*** Records provided Section Begins ***

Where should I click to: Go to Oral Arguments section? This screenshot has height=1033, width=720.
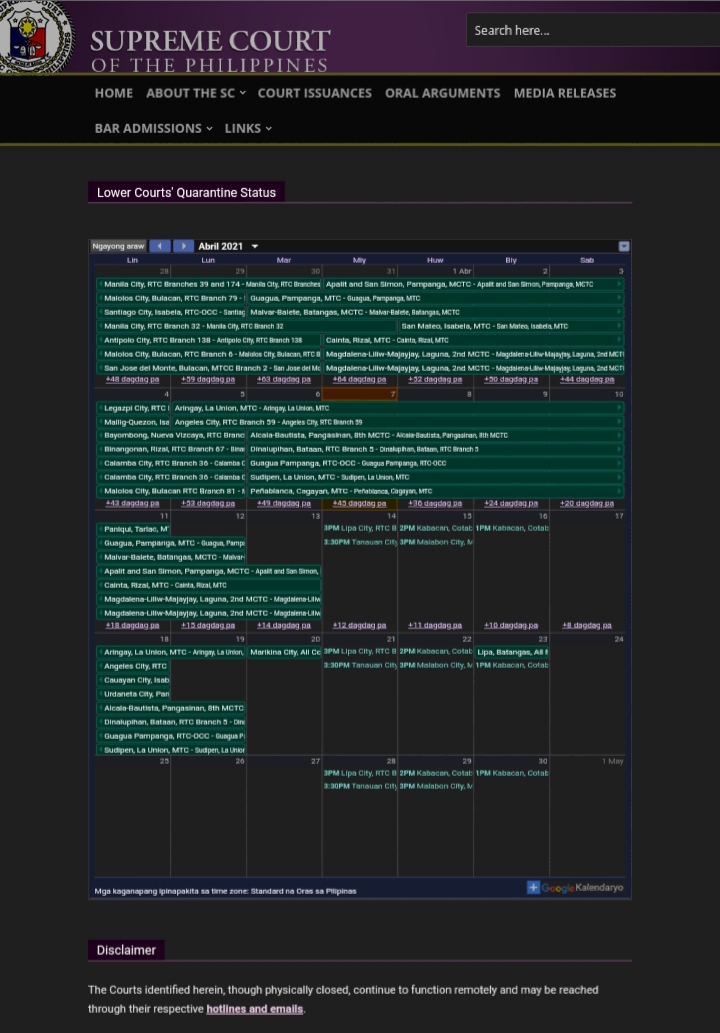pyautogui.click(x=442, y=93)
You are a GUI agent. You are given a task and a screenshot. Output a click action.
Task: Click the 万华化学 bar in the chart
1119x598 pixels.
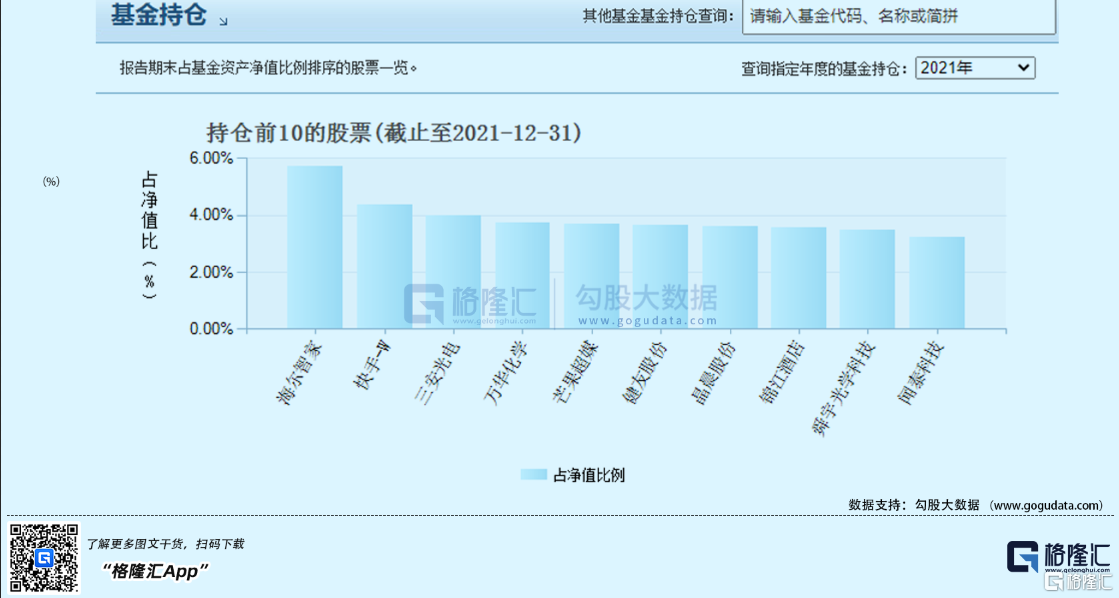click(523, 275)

*** Records provided Section Ends ***
*** Records provided Section Begins ***

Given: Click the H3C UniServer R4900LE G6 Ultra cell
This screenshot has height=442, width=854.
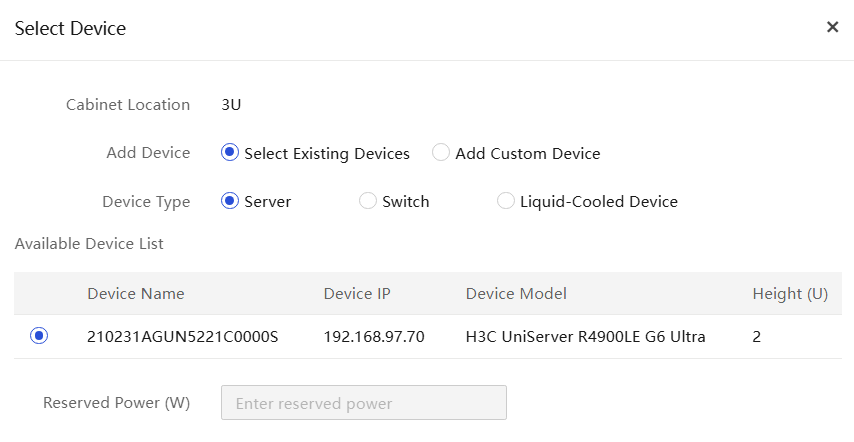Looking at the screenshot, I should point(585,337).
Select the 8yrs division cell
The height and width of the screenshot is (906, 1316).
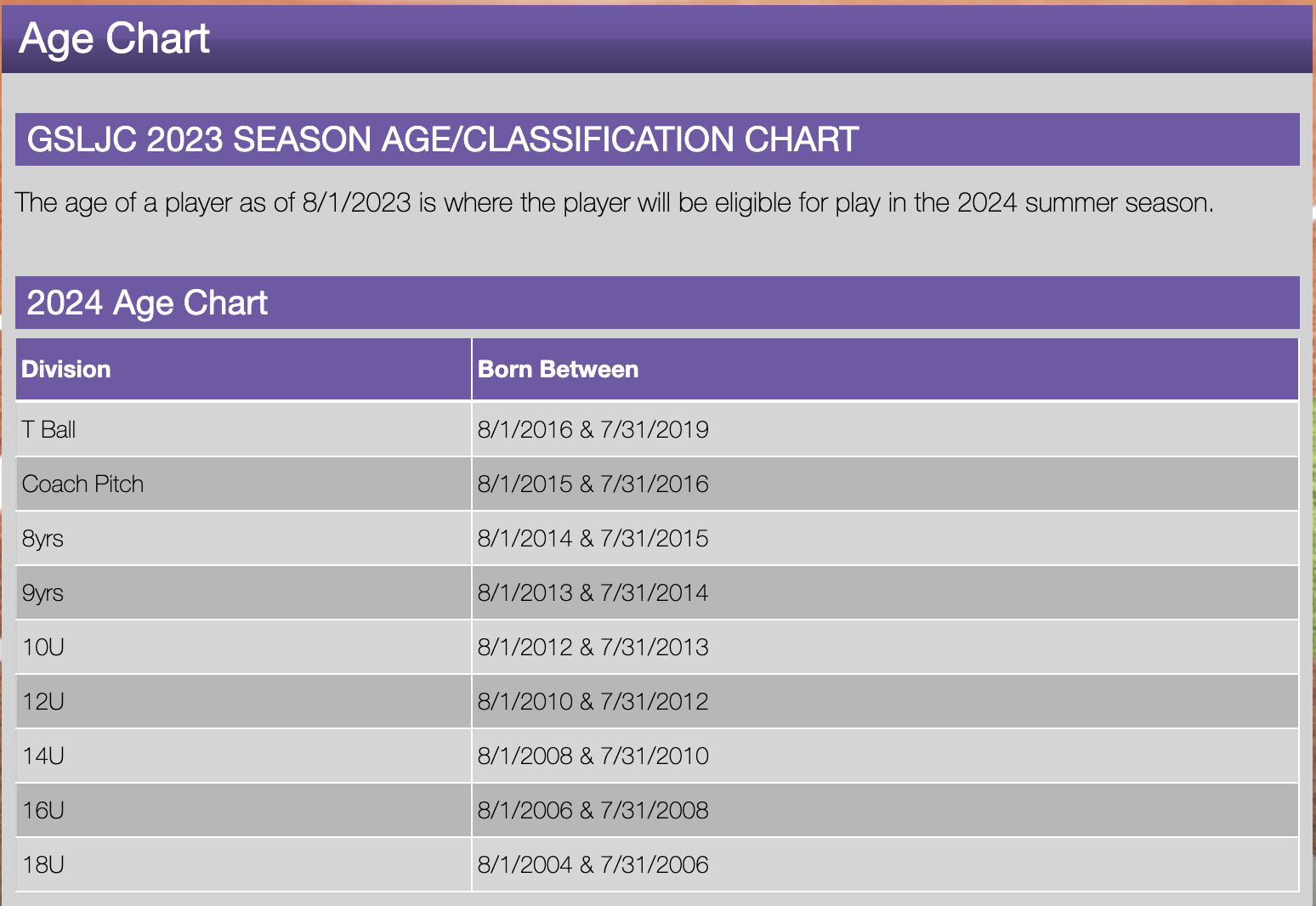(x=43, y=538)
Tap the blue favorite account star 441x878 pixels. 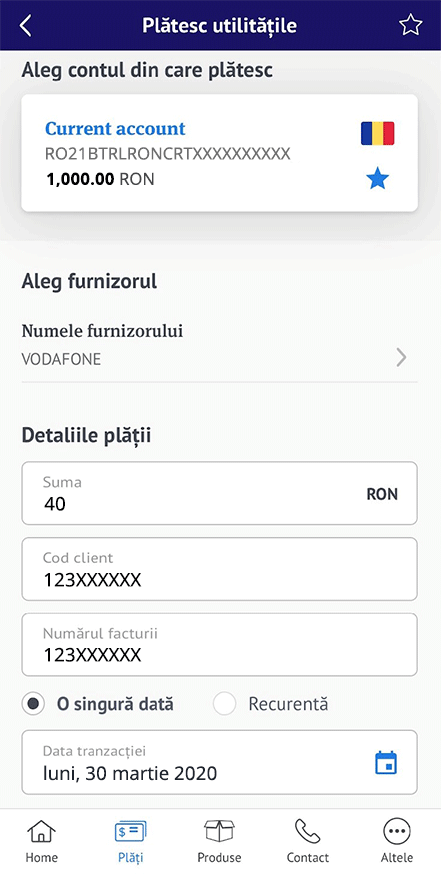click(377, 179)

*** Records provided Section Ends ***

### [Required action]
In this listing, how many lines contain "cell"? Give the number without explanation.

### [Answer to this problem]
2